* **What you need to do**
If an entry holds a picture, leave the picture out and copy the rest exactly.

Stored data entries:
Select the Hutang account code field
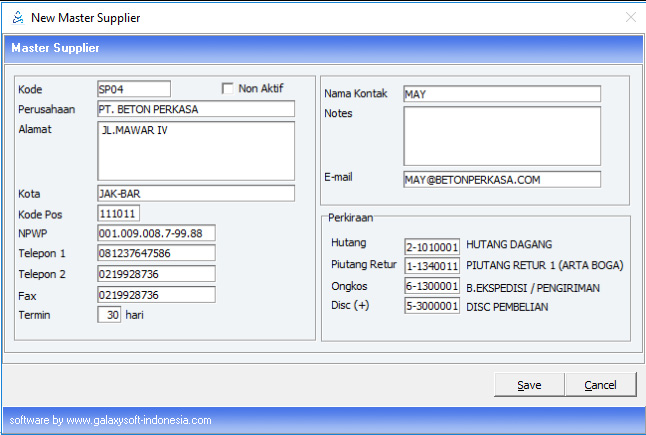The width and height of the screenshot is (646, 435). tap(432, 246)
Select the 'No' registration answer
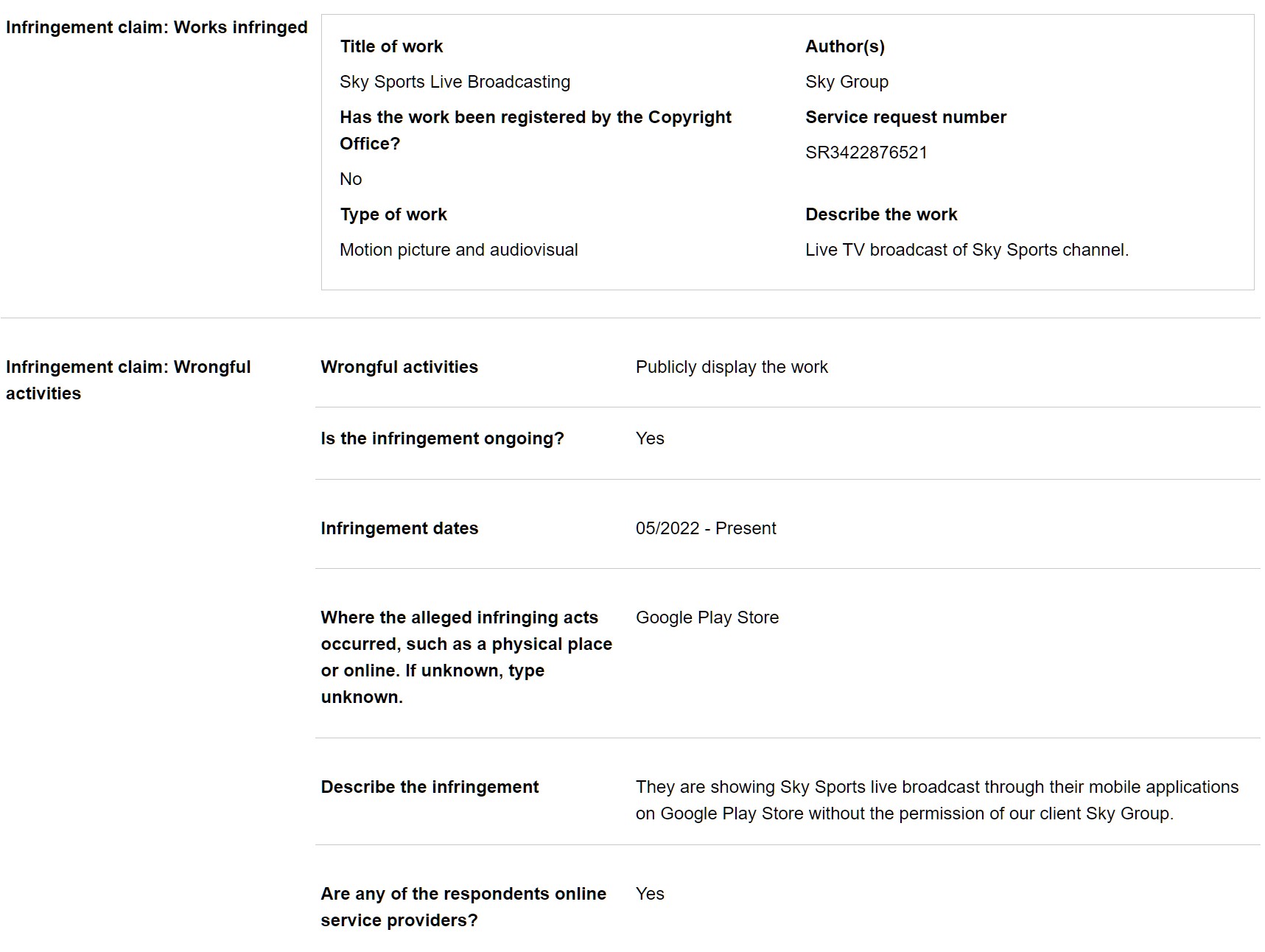The height and width of the screenshot is (952, 1265). click(x=351, y=179)
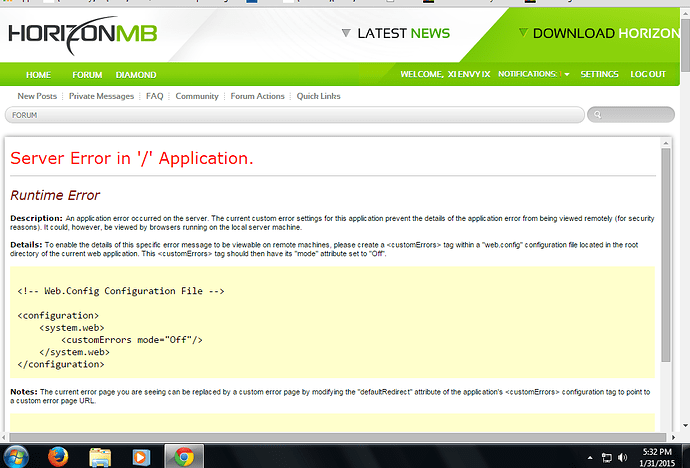Click the Chrome taskbar icon
This screenshot has width=690, height=468.
click(x=183, y=455)
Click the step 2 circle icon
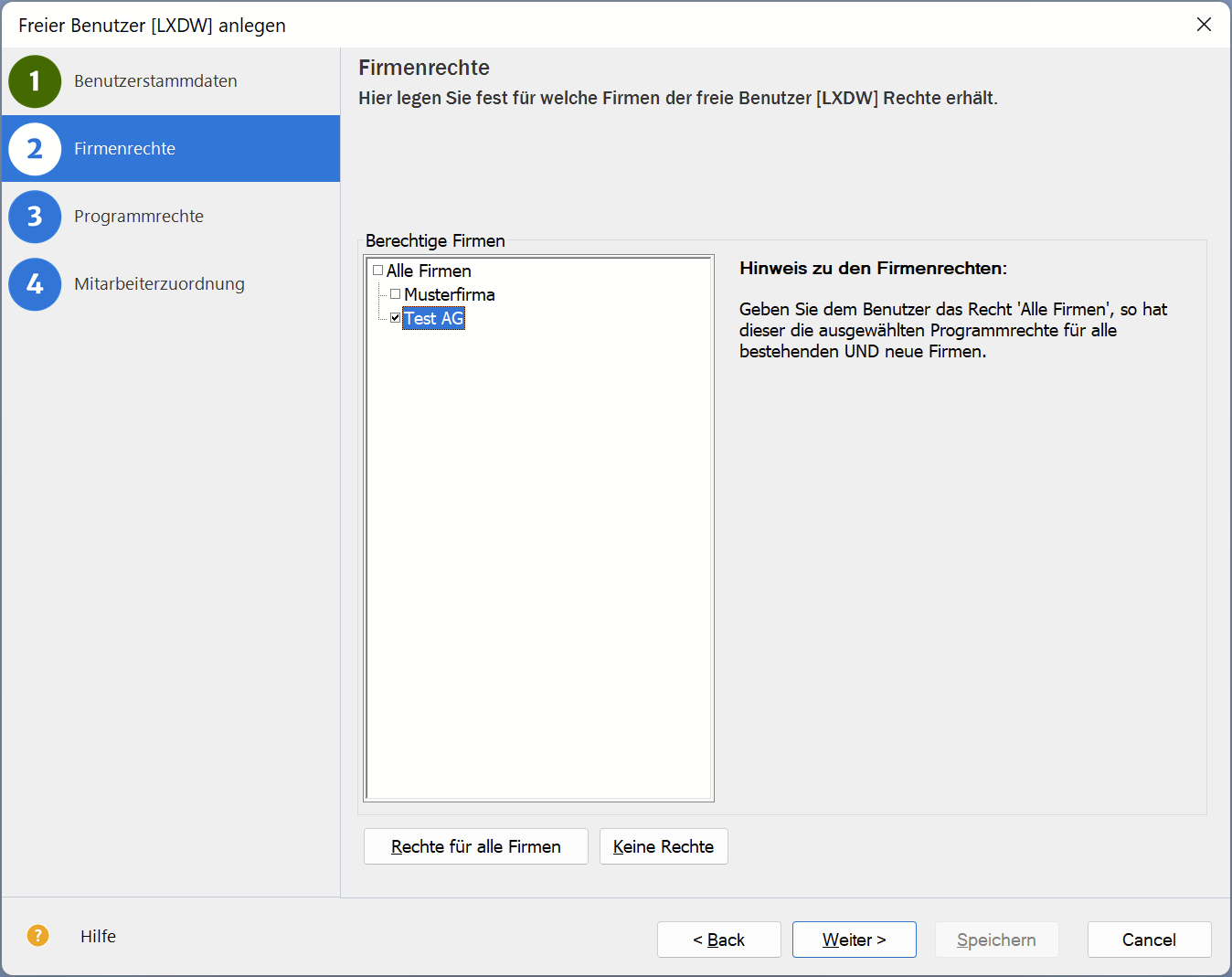 click(x=35, y=149)
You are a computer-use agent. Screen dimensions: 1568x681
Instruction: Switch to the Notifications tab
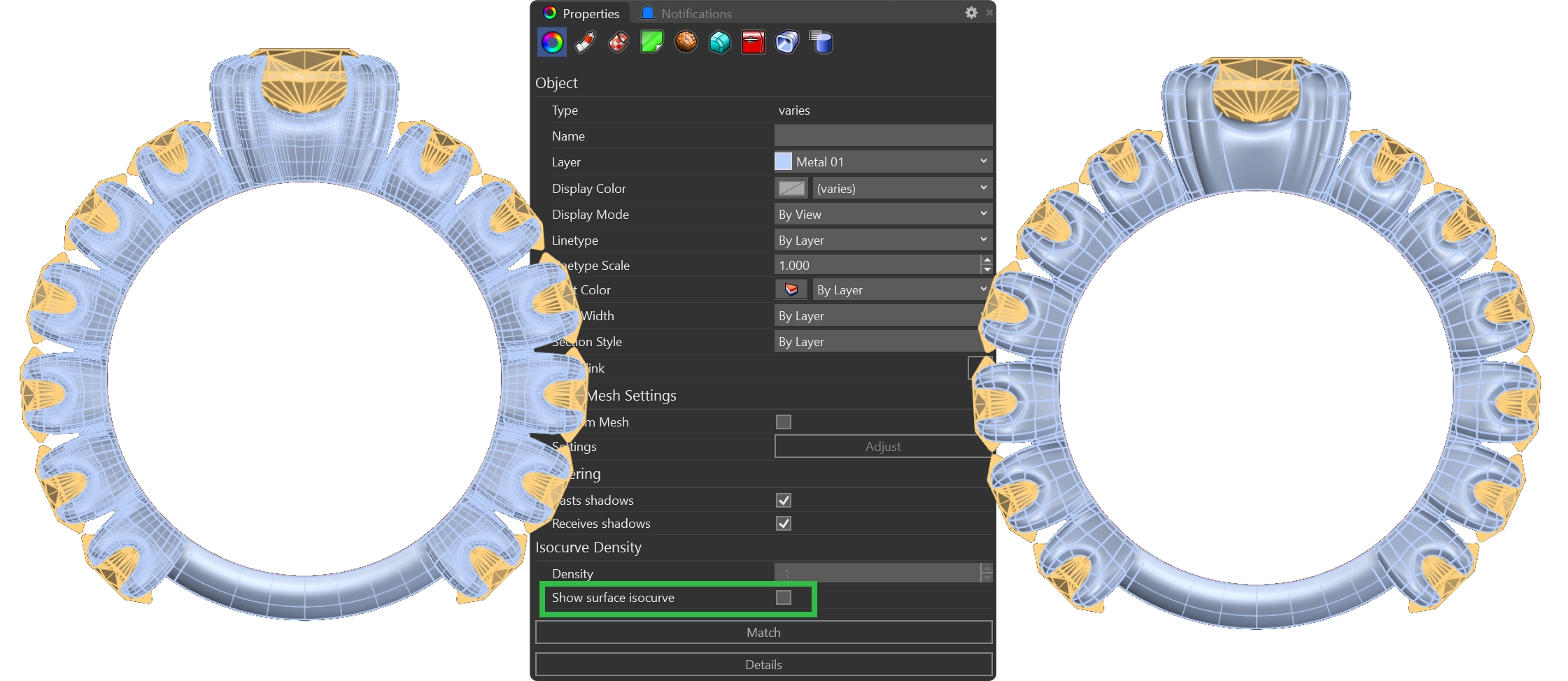[x=688, y=13]
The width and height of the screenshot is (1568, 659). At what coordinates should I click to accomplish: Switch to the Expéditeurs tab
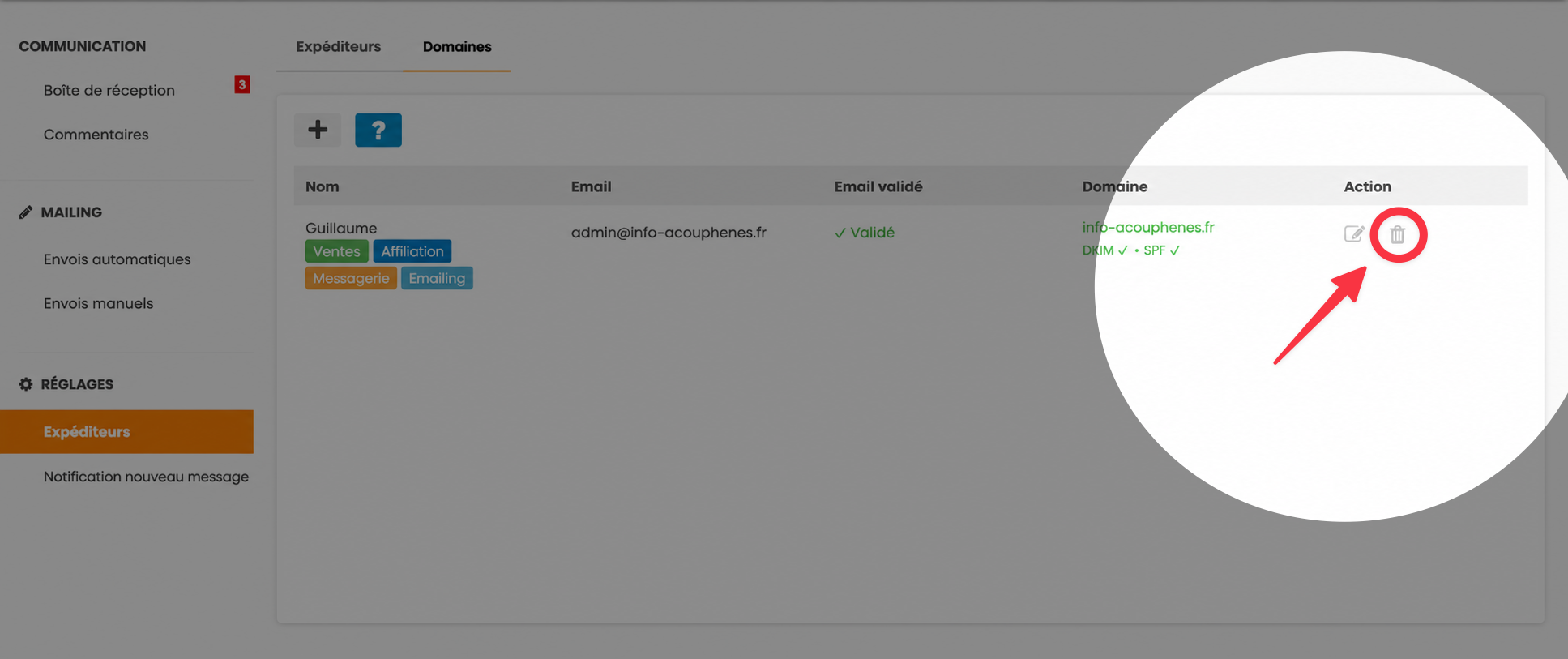[339, 47]
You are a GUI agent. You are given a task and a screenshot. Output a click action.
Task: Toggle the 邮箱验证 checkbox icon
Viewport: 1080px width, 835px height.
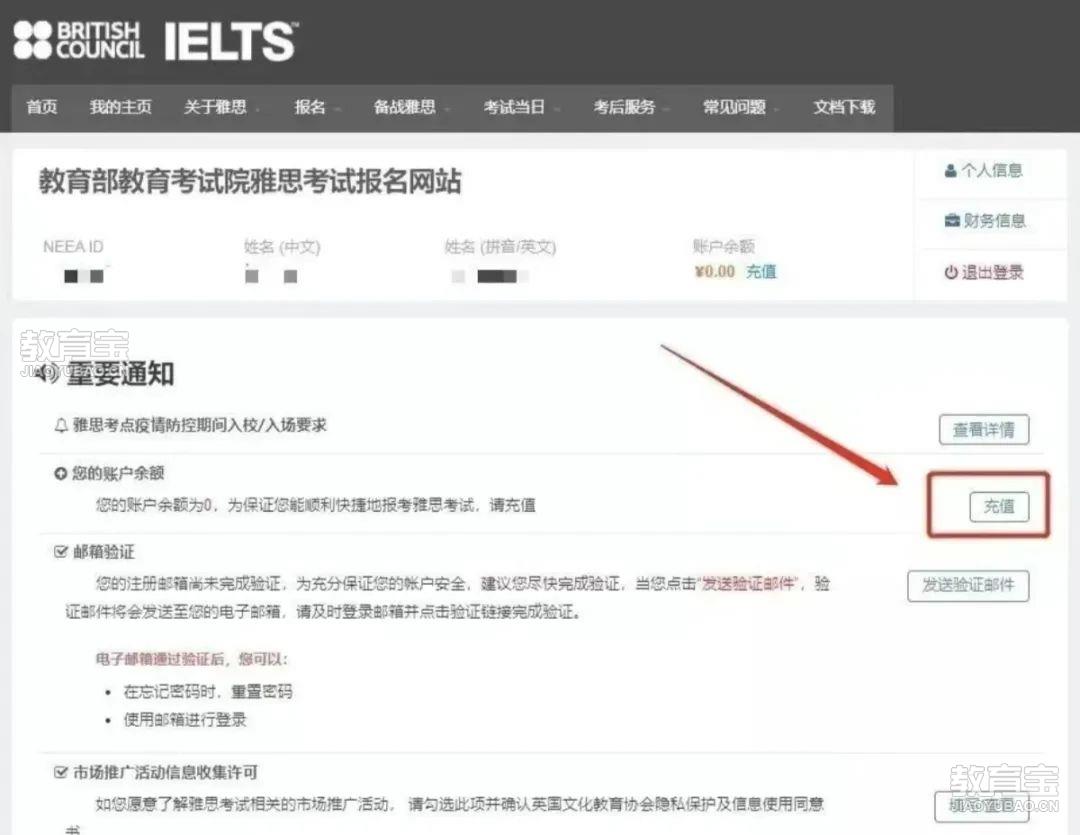[61, 551]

* **Task answer**
Select the Hutang account code field
The width and height of the screenshot is (646, 435). tap(432, 246)
Select the 'No' registration answer
The height and width of the screenshot is (952, 1265). click(x=351, y=179)
Click the Chrome taskbar icon
This screenshot has width=690, height=468.
click(x=183, y=455)
Click the step 2 circle icon
 click(x=35, y=149)
You are a computer-use agent. Screen dimensions: 1568x681
Instruction: Switch to the Notifications tab
[x=688, y=13]
The width and height of the screenshot is (1568, 659). At what coordinates should I click to accomplish: Switch to the Expéditeurs tab
[339, 47]
You are a GUI agent. You are given a task and a screenshot. Output a click action.
Task: Toggle the 邮箱验证 checkbox icon
Viewport: 1080px width, 835px height.
[61, 551]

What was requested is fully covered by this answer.